# Passage to read
↓

Today, I am reviewing author Karen E. Hoover's debut novel, The Sapphire Flute, which is the first of a seven book series, called The Wolfchild Saga.

My husband mentioned I should put a disclaimer here. I thought it was unnecessary, but I find that while some of his advice is annoying, he's generally correct. So, here's the disclaimer: Karen E. Hoover and I are published by the same company - Valor Publishing Group. Karen and I also belong to the same writers organization - AuthorsIncognito. This in no way effects my opinion of her (she's totally awesome!), her book (the reason you're all reading this blog post), or my review (which is completely based on what I, as a reader - not friend or author - thought of the book). Disclaimer finished - on to the review!

Blurb from Valor Publishing Group's website:

It has been 3,000 years since a white mage has been seen upon Rasann.

In the midst of a volcanic eruption miles outside of her village, Ember discovers she can see magic and change the appearance of things at will. Against her mother's wishes, she leaves for the mage trials only to be kidnapped before arriving. In trying to escape, she discovers she has inherited her father's secret--a secret that places her in direct conflict with her father's greatest enemy.

At the same time, Kayla is given guardianship of the sapphire flute and told not to play it. The evil mage C'Tan has been searching for it for decades and the sound alone is enough to call her. For the flute to be truly safe, Kayla must find its birthplace in the mountains high above Javak. The girls' paths are set on a collision course...a course that C'Tan is determined to prevent at all costs.

My Review:

Anyone who is familiar with my reading tastes, knows I am a huge fan of romance, humor, and suspense. Sometimes I find books outside of those genres that I enjoy - usually because they contain elements of one of those three things I like. I've only just started reading fantasy in the last three years. Mainly because James Dashner asked me to edit the first book of his 13th Reality series, and I became addicted to his LOL humor, interesting characters, and suspenseful plot twists. Since then, I've tried to read other fantasty books, and discovered there are two different types of fantasy - fun, quirky fantasy, such as James Dashner's series & more serious epic fantasy, such as Brandon Sanderson's Mistborn series. Of the two, I find the more serious fantasy not at all my style.

↑

# Provided data
↓

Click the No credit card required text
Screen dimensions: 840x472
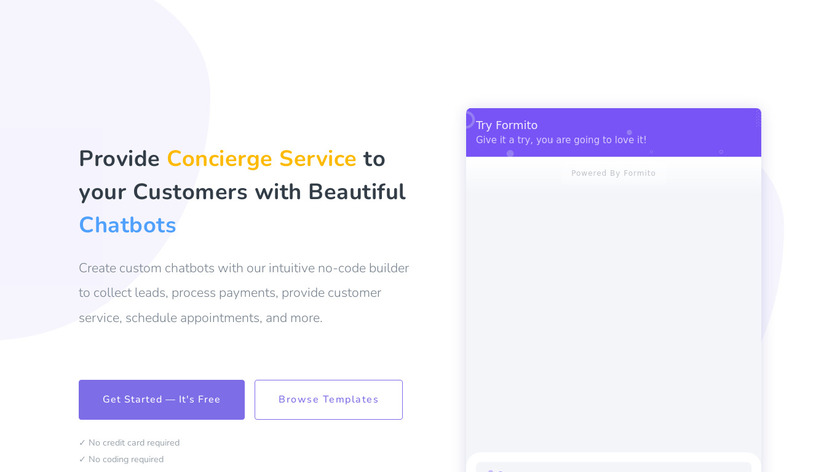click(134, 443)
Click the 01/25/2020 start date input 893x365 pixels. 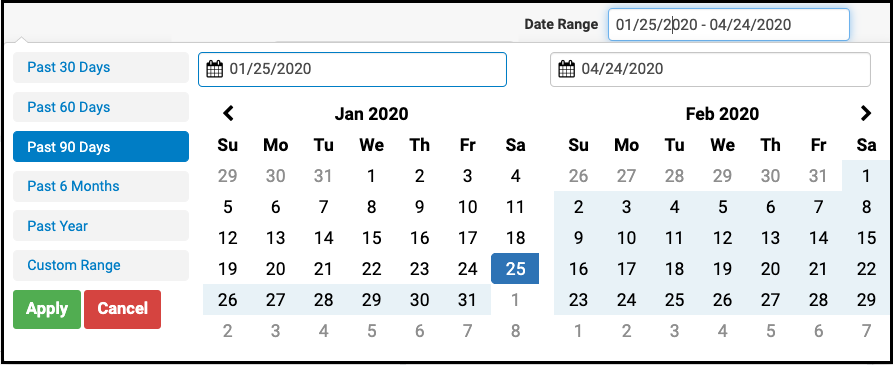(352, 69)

↑

# Complete the following
1. From the review of The Sapphire Flute, pull out the passage running from "It has been" up to and including "father's greatest enemy.".
2. According to the review of The Sapphire Flute, who asked the reviewer to edit the first book of the 13th Reality series?
3. Carry on the review of The Sapphire Flute from its last sentence.
The material has no connection to the review of The Sapphire Flute.

# Answers
1.
It has been 3,000 years since a white mage has been seen upon Rasann.

In the midst of a volcanic eruption miles outside of her village, Ember discovers she can see magic and change the appearance of things at will. Against her mother's wishes, she leaves for the mage trials only to be kidnapped before arriving. In trying to escape, she discovers she has inherited her father's secret--a secret that places her in direct conflict with her father's greatest enemy.

2. James Dashner

3.
When Karen announced her book was being published, I was so excited! I couldn't wait to read it, as I thought it would be more along the lines of the fun, quirky fantasy I enjoy. As soon as the ARC arrived in my mailbox, I ditched the rest of the mail and settled onto my couch for a good long read. The prologue was incredible. I immediately connected with the father, rushing to save his daughter from an evil person who wanted to destroy her. I felt his confusion and conflicted feelings that this evil threat was someone he loved and trusted - his own sister. And even cried when he died in a fire after battling his sister, giving his wife and daughter the opportunity to escape. What a powerful prologue!

After the prologue, the book dramatically slowed down, so much so that I ended up putting the book down to help my kids with whatever they were pestering me for at the time. It took me 2  1/2 weeks to read the first one hundred pages. While there were some points of the plot I thought were really neat - like when Ember received her birthday presents from her father,which he left in the care of one of his friends - there really wasn't anything that made me want to dig in and devour. Some scenes even had me rolling my eyes at how naive the characters were acting - such as Kayla hiding the Sapphire Flute under her bed, only to have it stolen while she was gone. Um, hello? She's staying in a mansion. Why didn't she put something so valuable in the safe?

I also had a hard time trying to pinpoint the time frame the book takes place in. There's a clash of old-time vs. modern which left me confused.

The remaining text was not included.